Whtr is a free universal app (with in-app purchase options) with a fresh take on how weather information should be presented and organized.
The screens are very clean and simple. The app UI is gesture-based, so swiping up brings up the next screen. There is a clever option to drag the current temperature around an arc that represents a clock to show you future temperature predictions. You can also use the same gestures for predictions of air quality.
The free version is quite complete, providing wind speeds, conditions in my favorite cities, sunset and sunrise times, dew point and more. The app covers about a million locations around the world, and using my iPhone's GPS capabilities it had no trouble pinpointing my home location.
There are 2 in-app purchases. The $1.99 purchase adds more features, including adding more than two cities as favorites and providing visibility readouts. An HD Radar upgrade ($2.99) provides a NOAA-sourced radar plot.
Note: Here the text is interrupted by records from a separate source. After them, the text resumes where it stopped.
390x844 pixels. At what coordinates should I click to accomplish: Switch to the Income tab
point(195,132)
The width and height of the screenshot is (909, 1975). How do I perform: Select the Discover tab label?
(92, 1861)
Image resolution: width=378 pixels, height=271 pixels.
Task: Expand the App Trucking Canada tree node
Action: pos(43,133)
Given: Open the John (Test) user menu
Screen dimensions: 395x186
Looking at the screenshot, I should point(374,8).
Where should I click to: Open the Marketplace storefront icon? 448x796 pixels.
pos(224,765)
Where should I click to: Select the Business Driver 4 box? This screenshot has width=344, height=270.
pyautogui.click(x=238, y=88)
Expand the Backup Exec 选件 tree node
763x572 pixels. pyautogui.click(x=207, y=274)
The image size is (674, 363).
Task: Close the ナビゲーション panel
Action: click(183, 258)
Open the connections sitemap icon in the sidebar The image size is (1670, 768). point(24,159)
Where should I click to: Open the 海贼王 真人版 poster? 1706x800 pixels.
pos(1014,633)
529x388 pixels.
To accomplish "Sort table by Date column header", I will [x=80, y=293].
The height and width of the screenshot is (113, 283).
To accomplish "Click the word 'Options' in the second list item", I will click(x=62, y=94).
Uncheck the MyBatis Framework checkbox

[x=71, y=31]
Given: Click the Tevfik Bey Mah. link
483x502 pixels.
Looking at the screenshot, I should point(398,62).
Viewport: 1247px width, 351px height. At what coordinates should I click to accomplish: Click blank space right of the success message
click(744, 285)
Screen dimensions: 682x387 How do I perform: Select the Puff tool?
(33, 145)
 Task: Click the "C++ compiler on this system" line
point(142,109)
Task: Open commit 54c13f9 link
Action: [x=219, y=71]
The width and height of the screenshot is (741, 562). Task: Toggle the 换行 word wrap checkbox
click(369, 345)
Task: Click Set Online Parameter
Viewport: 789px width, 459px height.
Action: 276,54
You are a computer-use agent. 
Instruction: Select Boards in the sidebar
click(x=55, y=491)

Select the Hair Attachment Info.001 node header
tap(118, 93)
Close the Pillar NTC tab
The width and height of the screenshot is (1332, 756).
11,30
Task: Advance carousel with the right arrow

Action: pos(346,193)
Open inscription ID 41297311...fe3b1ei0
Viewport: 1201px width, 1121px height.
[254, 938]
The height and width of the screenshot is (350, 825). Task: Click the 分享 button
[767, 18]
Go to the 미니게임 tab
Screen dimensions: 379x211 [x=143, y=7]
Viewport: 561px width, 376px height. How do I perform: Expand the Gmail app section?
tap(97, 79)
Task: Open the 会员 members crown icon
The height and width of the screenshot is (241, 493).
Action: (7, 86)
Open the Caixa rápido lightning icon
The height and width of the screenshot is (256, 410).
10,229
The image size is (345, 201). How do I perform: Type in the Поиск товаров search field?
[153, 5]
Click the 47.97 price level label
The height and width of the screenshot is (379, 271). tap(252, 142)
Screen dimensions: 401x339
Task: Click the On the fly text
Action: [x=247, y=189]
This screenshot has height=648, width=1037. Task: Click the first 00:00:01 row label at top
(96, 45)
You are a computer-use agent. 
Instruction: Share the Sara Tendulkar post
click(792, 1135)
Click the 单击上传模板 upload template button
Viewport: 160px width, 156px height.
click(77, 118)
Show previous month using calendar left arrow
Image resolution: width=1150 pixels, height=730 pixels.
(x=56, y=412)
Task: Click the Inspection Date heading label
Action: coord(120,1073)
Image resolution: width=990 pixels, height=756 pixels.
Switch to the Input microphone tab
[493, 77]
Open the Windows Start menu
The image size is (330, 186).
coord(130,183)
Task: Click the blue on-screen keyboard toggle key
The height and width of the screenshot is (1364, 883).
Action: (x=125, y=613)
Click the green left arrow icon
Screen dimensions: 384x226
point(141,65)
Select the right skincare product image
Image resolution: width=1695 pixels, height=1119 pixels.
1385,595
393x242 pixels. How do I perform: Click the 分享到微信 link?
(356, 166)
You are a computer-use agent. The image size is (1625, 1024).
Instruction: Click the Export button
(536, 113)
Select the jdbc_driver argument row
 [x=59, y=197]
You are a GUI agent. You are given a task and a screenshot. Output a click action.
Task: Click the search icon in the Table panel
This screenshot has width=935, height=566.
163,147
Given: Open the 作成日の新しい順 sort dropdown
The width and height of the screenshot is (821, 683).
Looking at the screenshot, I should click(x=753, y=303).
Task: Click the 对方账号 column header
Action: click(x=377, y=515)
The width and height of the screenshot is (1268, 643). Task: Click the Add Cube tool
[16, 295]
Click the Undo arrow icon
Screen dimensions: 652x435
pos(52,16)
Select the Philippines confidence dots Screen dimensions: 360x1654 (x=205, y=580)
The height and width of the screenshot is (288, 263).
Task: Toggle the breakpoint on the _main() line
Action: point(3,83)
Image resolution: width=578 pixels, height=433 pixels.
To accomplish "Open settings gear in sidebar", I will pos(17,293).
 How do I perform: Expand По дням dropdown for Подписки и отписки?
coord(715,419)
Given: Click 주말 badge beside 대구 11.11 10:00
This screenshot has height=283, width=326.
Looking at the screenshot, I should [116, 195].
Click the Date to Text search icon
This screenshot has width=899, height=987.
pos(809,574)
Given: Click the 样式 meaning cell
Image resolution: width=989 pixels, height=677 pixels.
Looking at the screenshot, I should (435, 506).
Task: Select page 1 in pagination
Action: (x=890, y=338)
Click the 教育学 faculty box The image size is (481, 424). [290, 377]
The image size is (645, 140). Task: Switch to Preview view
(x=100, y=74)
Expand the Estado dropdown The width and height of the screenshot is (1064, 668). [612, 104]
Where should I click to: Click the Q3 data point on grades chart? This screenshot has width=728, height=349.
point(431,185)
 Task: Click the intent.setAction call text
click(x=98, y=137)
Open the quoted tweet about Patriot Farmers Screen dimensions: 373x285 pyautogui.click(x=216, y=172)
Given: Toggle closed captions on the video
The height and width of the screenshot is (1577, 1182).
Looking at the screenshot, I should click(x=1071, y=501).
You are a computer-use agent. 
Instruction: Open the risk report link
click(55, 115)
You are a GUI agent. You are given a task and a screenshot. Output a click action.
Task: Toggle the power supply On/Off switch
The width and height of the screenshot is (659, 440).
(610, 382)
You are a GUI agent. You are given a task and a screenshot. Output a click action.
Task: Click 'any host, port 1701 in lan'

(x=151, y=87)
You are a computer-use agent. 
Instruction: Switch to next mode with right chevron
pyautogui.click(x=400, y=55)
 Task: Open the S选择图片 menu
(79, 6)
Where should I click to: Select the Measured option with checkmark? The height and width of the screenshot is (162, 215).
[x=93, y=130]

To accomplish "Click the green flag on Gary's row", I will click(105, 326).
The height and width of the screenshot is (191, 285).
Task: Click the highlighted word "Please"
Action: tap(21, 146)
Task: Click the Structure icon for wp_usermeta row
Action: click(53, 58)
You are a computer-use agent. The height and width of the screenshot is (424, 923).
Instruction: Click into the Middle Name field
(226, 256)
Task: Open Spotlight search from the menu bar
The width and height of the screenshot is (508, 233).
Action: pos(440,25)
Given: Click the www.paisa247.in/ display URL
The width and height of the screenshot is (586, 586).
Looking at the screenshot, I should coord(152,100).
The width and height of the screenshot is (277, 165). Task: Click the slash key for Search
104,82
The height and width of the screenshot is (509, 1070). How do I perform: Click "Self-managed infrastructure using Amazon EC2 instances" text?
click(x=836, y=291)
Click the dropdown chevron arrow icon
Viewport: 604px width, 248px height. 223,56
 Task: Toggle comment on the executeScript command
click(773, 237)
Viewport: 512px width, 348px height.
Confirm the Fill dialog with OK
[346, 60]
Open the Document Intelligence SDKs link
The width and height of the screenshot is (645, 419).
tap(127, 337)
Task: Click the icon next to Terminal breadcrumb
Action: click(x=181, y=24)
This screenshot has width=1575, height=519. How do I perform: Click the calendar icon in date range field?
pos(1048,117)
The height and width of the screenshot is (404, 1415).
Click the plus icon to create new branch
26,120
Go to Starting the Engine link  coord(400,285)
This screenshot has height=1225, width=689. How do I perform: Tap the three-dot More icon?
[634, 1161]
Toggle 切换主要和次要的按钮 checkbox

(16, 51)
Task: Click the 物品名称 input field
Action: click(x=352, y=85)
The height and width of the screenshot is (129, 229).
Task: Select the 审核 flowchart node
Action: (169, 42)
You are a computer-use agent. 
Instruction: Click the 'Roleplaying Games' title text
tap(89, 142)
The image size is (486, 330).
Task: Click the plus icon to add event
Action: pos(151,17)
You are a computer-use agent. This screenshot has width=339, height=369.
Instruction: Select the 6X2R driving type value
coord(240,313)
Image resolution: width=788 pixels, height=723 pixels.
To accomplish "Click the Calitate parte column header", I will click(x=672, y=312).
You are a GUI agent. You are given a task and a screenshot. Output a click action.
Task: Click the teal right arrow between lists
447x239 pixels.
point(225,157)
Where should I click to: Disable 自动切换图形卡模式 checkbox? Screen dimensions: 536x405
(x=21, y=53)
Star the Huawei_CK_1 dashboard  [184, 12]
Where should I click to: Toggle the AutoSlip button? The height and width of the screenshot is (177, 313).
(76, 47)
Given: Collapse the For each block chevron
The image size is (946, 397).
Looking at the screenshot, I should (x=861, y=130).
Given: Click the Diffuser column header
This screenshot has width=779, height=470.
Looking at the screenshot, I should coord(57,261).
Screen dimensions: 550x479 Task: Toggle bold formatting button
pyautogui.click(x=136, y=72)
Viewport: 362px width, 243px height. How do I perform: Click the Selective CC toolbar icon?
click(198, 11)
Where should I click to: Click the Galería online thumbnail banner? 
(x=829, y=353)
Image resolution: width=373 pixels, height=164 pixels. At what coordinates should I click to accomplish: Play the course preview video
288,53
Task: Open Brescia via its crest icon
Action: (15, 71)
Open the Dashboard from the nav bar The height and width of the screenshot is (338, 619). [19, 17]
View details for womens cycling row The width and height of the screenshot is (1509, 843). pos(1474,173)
I like Whtr. The free version is ad-free, which is very commendable. The extra features are worthwhile, but I'd rather see the radar and other features bundled into a $1.99 upgrade. One bug I noticed was that if I scrolled the interface down to radar, which I hadn't purchased, the app seemed to get stuck and I could not go back to the weather conditions. I had to shut the app down to start again. Also, to get to the city list, you pinch the main screen -- which isn't very intuitive. An icon for that function might save users some frustration.
There's a lot of fresh thinking in Wthr, but don't forget Yahoo Weather (free) or WeatherBug (free and optional in-app purchases to remove ads) which in my view are the two top general weather apps around.
Wthr runs on any iOS hardware that supports iOS 7 or later. It is optimized for the iPhone 5.